» What this task involves: Replace "badge" with "label" in the items from the line with "Click the grayed $2205 (4) fare on April 26" up to and including the line with "click(115, 180)", keeping everything else unchanged, and give only those lines.

⁂

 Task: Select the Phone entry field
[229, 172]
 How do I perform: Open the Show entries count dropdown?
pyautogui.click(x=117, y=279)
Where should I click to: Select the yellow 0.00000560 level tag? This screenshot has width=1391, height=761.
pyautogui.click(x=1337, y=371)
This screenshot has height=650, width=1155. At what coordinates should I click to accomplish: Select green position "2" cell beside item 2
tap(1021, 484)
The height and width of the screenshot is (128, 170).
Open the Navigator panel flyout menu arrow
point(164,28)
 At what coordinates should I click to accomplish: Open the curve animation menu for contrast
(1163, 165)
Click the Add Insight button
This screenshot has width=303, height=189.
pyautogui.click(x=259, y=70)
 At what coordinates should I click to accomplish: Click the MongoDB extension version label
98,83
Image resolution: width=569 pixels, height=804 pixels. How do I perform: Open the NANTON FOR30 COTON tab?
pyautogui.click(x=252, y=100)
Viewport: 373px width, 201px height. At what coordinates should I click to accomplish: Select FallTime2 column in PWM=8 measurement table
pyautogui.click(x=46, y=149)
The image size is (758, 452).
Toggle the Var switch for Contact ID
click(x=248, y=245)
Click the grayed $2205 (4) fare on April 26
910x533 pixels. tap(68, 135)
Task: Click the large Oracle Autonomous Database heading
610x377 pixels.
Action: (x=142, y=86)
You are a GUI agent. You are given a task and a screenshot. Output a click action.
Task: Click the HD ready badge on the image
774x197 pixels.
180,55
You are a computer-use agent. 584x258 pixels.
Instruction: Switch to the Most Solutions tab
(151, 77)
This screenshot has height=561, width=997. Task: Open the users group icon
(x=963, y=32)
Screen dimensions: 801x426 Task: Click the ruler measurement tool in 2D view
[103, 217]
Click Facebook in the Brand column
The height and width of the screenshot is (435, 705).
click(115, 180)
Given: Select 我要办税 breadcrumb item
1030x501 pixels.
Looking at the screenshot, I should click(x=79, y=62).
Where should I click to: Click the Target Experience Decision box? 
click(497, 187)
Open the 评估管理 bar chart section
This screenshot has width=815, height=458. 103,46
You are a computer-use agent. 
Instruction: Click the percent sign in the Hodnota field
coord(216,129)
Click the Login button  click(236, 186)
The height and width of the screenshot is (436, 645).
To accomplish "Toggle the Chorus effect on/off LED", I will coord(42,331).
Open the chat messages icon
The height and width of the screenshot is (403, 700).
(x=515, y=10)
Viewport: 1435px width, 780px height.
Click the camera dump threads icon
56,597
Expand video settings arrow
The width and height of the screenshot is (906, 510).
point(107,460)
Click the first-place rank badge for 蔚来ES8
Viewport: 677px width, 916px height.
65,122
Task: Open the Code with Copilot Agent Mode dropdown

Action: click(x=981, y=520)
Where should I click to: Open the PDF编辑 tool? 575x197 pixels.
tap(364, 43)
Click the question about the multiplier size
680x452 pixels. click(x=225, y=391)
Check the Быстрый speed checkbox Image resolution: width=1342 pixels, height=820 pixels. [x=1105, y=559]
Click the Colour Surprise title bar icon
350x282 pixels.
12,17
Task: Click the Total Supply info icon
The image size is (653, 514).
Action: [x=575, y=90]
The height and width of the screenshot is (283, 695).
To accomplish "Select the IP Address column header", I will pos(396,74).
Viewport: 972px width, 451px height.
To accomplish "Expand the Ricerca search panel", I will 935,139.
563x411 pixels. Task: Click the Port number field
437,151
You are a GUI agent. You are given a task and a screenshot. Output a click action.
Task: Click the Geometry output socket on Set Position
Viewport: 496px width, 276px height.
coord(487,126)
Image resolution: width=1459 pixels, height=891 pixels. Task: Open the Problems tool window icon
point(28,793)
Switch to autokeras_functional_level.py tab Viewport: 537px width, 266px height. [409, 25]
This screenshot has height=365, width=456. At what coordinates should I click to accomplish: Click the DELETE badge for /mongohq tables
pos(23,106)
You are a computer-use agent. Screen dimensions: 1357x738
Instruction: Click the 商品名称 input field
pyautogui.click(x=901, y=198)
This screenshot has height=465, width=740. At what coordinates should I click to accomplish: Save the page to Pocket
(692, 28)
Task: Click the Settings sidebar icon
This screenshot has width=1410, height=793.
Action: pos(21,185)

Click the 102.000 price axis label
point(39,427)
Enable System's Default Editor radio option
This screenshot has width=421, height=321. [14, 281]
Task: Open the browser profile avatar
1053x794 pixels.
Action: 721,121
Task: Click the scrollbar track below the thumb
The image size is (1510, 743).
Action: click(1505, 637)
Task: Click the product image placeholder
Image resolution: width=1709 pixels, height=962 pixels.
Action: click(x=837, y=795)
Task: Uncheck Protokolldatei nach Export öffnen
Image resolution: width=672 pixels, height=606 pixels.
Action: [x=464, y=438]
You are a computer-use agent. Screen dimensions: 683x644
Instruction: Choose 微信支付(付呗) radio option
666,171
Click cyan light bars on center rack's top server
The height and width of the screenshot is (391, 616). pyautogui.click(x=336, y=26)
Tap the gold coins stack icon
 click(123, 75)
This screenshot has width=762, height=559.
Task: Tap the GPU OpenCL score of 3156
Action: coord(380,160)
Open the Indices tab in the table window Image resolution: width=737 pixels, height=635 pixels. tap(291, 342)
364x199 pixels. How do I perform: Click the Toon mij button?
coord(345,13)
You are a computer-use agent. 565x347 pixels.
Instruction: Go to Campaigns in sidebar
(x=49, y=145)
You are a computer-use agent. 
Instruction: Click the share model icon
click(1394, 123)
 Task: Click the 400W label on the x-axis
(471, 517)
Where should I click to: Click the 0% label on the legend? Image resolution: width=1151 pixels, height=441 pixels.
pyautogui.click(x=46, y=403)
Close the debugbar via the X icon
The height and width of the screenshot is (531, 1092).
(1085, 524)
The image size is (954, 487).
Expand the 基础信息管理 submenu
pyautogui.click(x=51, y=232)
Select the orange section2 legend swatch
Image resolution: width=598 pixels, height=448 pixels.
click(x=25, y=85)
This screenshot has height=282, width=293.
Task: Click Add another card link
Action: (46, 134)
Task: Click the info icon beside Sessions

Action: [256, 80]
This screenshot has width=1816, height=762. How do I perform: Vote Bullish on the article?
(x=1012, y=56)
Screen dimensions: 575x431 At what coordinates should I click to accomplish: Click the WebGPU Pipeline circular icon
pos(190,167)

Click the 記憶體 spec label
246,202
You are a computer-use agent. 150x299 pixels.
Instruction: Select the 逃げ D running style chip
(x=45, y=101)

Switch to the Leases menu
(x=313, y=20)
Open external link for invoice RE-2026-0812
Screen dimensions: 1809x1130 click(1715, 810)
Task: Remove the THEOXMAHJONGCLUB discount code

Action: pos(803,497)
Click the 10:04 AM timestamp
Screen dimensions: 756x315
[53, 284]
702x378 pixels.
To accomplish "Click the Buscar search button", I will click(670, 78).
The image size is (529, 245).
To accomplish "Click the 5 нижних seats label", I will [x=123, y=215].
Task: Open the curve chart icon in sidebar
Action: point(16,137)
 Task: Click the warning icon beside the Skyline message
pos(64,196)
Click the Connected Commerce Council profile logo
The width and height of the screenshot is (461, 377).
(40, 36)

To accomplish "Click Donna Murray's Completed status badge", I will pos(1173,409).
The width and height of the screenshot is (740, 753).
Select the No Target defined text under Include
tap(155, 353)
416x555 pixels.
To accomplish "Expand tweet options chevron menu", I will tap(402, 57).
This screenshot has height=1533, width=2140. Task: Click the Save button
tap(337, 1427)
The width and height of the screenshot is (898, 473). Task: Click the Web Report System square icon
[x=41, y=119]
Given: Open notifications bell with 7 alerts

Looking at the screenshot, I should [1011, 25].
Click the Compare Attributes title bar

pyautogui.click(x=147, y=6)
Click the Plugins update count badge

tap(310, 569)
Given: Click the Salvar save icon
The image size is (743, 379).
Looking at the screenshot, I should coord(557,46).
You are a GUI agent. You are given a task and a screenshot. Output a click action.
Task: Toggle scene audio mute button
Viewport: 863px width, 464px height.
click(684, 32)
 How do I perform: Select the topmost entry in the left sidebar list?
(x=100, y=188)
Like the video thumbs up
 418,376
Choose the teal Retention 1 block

⁂

» Response to this exercise:
Click the grayed $2205 (4) fare on April 26
910x533 pixels. tap(68, 135)
Task: Click the large Oracle Autonomous Database heading
610x377 pixels.
Action: (x=142, y=86)
You are a GUI agent. You are given a task and a screenshot. Output a click action.
Task: Click the HD ready label on the image
774x197 pixels.
180,55
You are a computer-use agent. 584x258 pixels.
Instruction: Switch to the Most Solutions tab
(151, 77)
This screenshot has height=561, width=997. Task: Open the users group icon
(x=963, y=32)
Screen dimensions: 801x426 Task: Click the ruler measurement tool in 2D view
[103, 217]
Click Facebook in the Brand column
The height and width of the screenshot is (435, 705).
click(115, 180)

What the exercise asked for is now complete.